Would you repeat the whole listing exactly?

'''

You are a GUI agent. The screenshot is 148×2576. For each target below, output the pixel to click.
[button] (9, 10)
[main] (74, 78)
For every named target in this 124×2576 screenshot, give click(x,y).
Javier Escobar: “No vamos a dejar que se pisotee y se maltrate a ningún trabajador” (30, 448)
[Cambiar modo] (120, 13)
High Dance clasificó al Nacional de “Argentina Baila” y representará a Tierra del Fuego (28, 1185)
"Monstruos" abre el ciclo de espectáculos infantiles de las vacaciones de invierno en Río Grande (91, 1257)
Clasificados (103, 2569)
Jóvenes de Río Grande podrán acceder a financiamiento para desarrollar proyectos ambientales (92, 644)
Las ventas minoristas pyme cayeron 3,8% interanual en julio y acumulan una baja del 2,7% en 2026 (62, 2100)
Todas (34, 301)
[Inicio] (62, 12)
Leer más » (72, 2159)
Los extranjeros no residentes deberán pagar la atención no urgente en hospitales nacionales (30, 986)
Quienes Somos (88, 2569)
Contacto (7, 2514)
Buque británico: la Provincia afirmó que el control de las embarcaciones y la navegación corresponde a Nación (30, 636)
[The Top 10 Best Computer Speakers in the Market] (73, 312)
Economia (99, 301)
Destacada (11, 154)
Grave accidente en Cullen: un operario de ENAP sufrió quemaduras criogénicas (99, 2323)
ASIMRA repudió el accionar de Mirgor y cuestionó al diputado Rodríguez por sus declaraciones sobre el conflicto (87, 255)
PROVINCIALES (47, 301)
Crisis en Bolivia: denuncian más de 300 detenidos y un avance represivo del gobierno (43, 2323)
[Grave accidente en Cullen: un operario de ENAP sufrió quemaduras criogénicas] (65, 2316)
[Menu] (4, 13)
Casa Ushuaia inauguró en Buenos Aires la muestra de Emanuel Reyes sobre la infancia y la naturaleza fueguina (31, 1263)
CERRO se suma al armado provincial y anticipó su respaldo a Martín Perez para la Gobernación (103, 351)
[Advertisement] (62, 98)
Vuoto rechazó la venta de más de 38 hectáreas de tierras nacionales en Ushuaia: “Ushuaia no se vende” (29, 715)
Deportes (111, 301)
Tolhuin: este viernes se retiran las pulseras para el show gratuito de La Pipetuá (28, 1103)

'''

• **Solved exercise**
You are a GUI agent. The screenshot is 148×2576. For each target below, output the pixel to click.
[button] (9, 10)
[main] (74, 78)
For every named target in this 124×2576 screenshot, give click(x,y).
Javier Escobar: “No vamos a dejar que se pisotee y se maltrate a ningún trabajador” (30, 448)
[Cambiar modo] (120, 13)
High Dance clasificó al Nacional de “Argentina Baila” y representará a Tierra del Fuego (28, 1185)
"Monstruos" abre el ciclo de espectáculos infantiles de las vacaciones de invierno en Río Grande (91, 1257)
Clasificados (103, 2569)
Jóvenes de Río Grande podrán acceder a financiamiento para desarrollar proyectos ambientales (92, 644)
Las ventas minoristas pyme cayeron 3,8% interanual en julio y acumulan una baja del 2,7% en 2026 (62, 2100)
Todas (34, 301)
[Inicio] (62, 12)
Leer más » (72, 2159)
Los extranjeros no residentes deberán pagar la atención no urgente en hospitales nacionales (30, 986)
Quienes Somos (88, 2569)
Contacto (7, 2514)
Buque británico: la Provincia afirmó que el control de las embarcaciones y la navegación corresponde a Nación (30, 636)
[The Top 10 Best Computer Speakers in the Market] (73, 312)
Economia (99, 301)
Destacada (11, 154)
Grave accidente en Cullen: un operario de ENAP sufrió quemaduras criogénicas (99, 2323)
ASIMRA repudió el accionar de Mirgor y cuestionó al diputado Rodríguez por sus declaraciones sobre el conflicto (87, 255)
PROVINCIALES (47, 301)
Crisis en Bolivia: denuncian más de 300 detenidos y un avance represivo del gobierno (43, 2323)
[Grave accidente en Cullen: un operario de ENAP sufrió quemaduras criogénicas] (65, 2316)
[Menu] (4, 13)
Casa Ushuaia inauguró en Buenos Aires la muestra de Emanuel Reyes sobre la infancia y la naturaleza fueguina (31, 1263)
CERRO se suma al armado provincial y anticipó su respaldo a Martín Perez para la Gobernación (103, 351)
[Advertisement] (62, 98)
Vuoto rechazó la venta de más de 38 hectáreas de tierras nacionales en Ushuaia: “Ushuaia no se vende” (29, 715)
Deportes (111, 301)
Tolhuin: este viernes se retiran las pulseras para el show gratuito de La Pipetuá (28, 1103)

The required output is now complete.